The University of Chicago’s Independent Student Newspaper since 1892

Chicago Maroon

The Mayor of Our Small Town: An Interview With Dean of the College Melina Hale

Hale, who was previously a vice provost, takes on the role after former dean John Boyer left to become senior advisor to President Paul Alivisatos.
Courtesy+of+Melina+Hale
Courtesy of Melina Hale

It is not uncommon for the University’s administration to undergo some reshuffling each summer, as evidenced by Melina E. Hale’s ascension to dean of the College on July 1. Hale spoke to The Maroon about her background, what she hopes to accomplish, and the pressure of living up to Boyer’s legacy.

After receiving her Bachelor of Science degree in zoology from Duke University in 1992, Hale came to the University of Chicago for her Ph.D. in biomechanics.

“One of my college advisors knew the University of Chicago really well, so it was recommended to me. And then I met some of the faculty, and they were tremendous,” Hale said about choosing to attend the University.

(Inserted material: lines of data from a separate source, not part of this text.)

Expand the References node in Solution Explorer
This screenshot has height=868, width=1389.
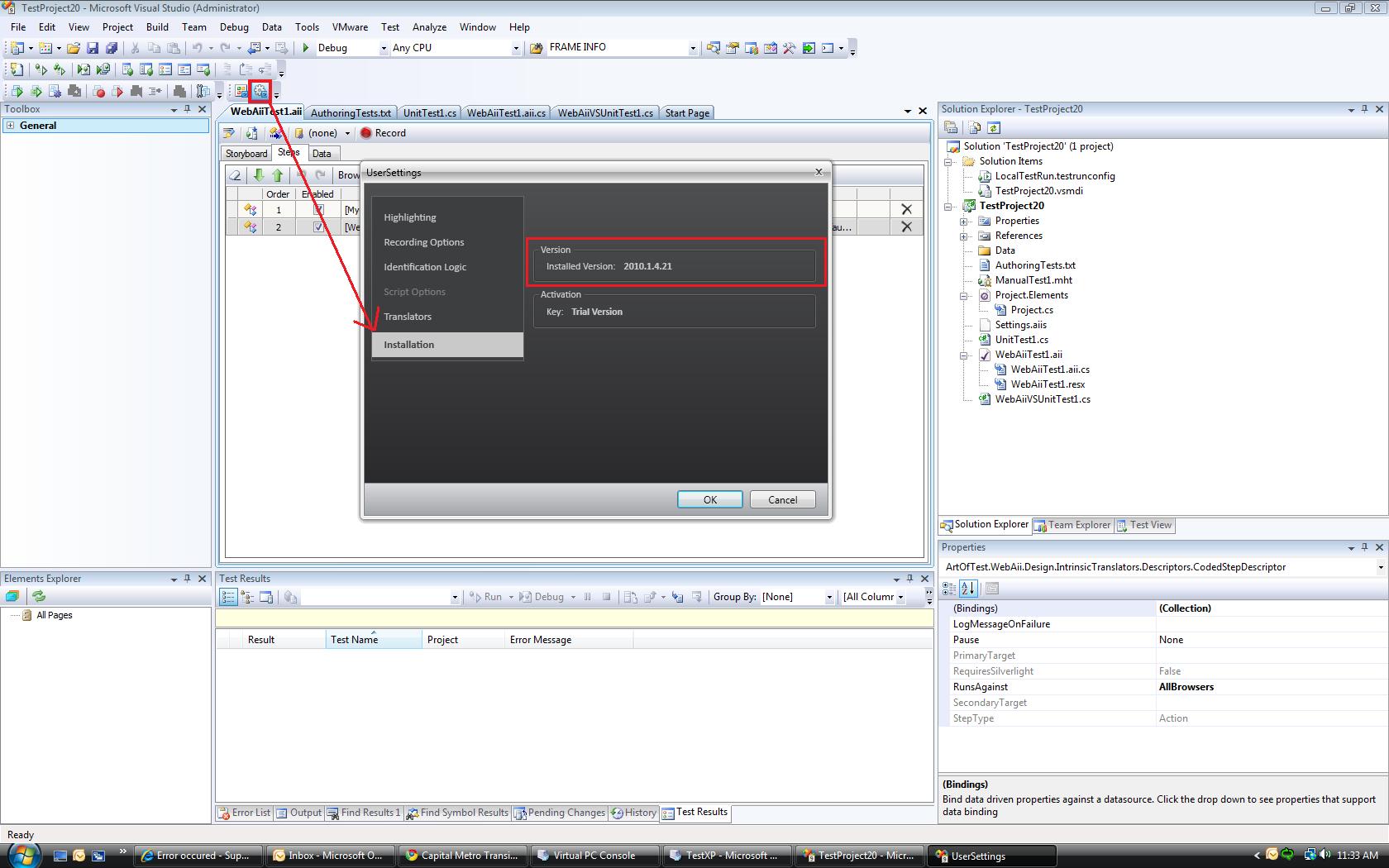click(964, 236)
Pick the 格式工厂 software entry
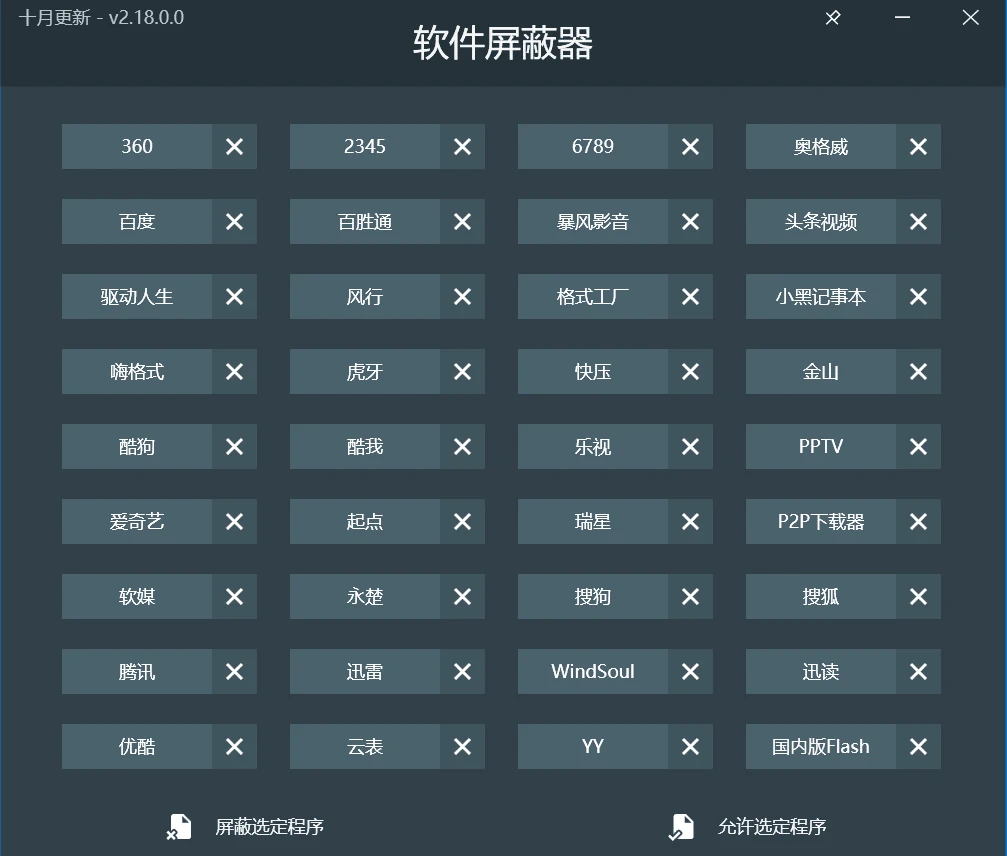This screenshot has height=856, width=1007. point(593,297)
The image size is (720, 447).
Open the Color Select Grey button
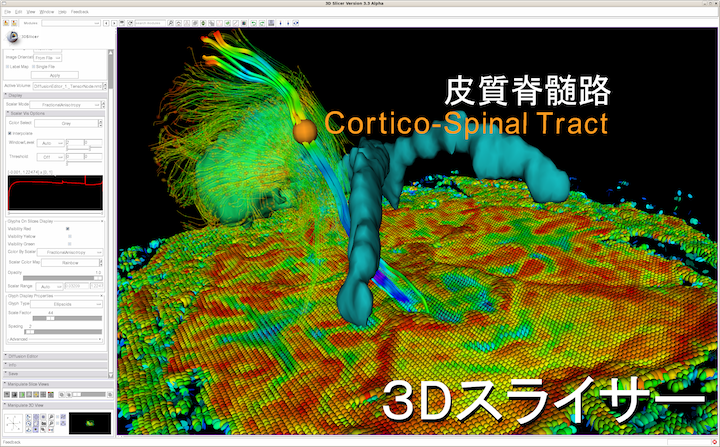pos(68,123)
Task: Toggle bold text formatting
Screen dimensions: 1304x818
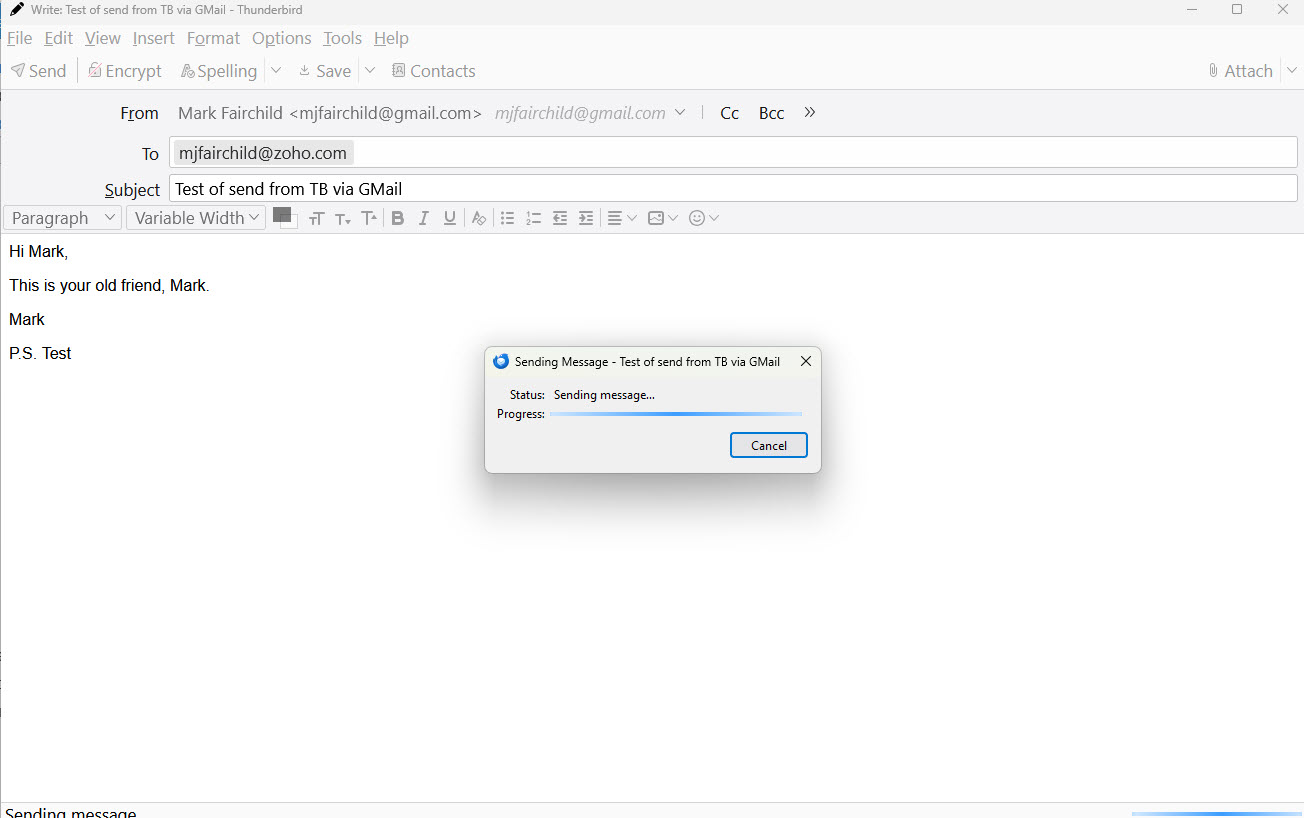Action: pyautogui.click(x=398, y=218)
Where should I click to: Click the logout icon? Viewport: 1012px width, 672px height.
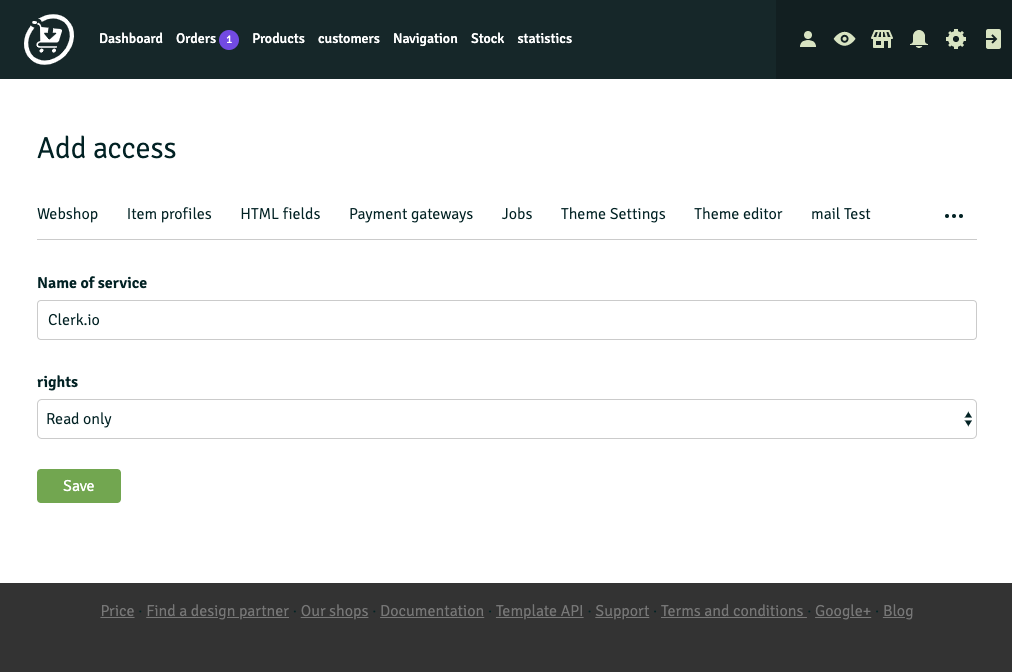(993, 39)
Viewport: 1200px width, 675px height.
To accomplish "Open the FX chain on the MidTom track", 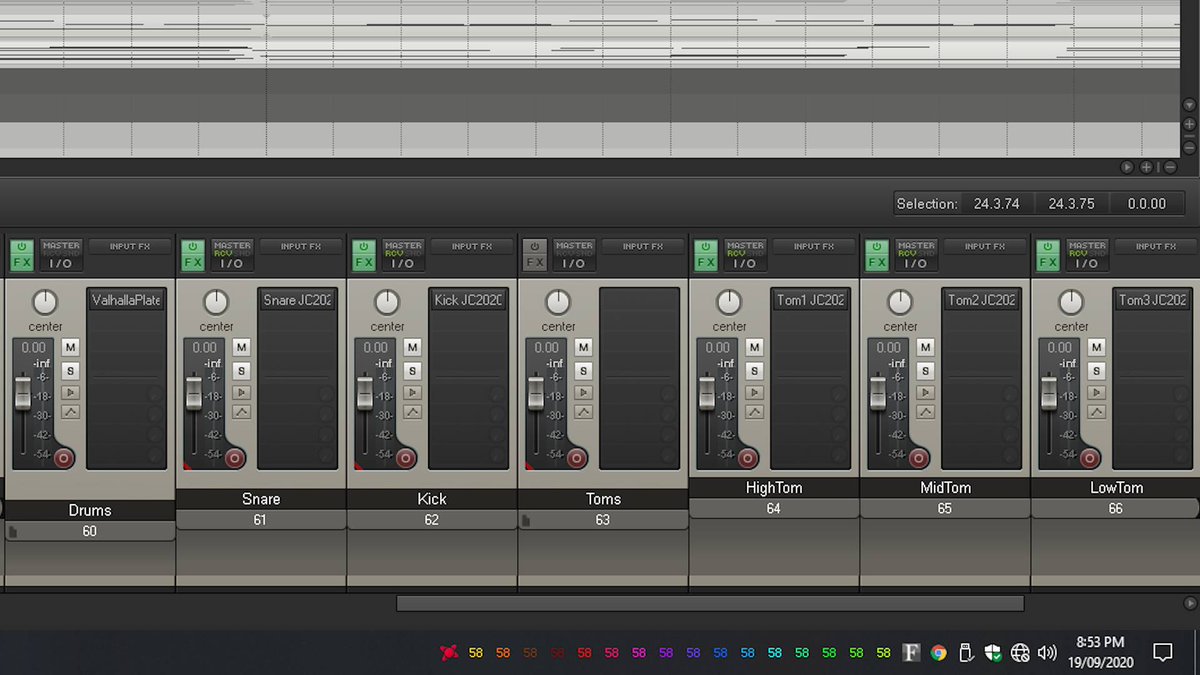I will [x=876, y=255].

Hale completed her Ph.D. in 1998, after which she became a postdoctoral fellow at the State University of New York (SUNY) Stony Brook. In 2002, she returned once again to the University as a faculty member.

“I was very excited when the right job came up at the right time and gave me an opportunity to come back, bringing both what I had learned as a graduate student and during my postdoc,” Hale said. “And I’ve been here my whole career since then.”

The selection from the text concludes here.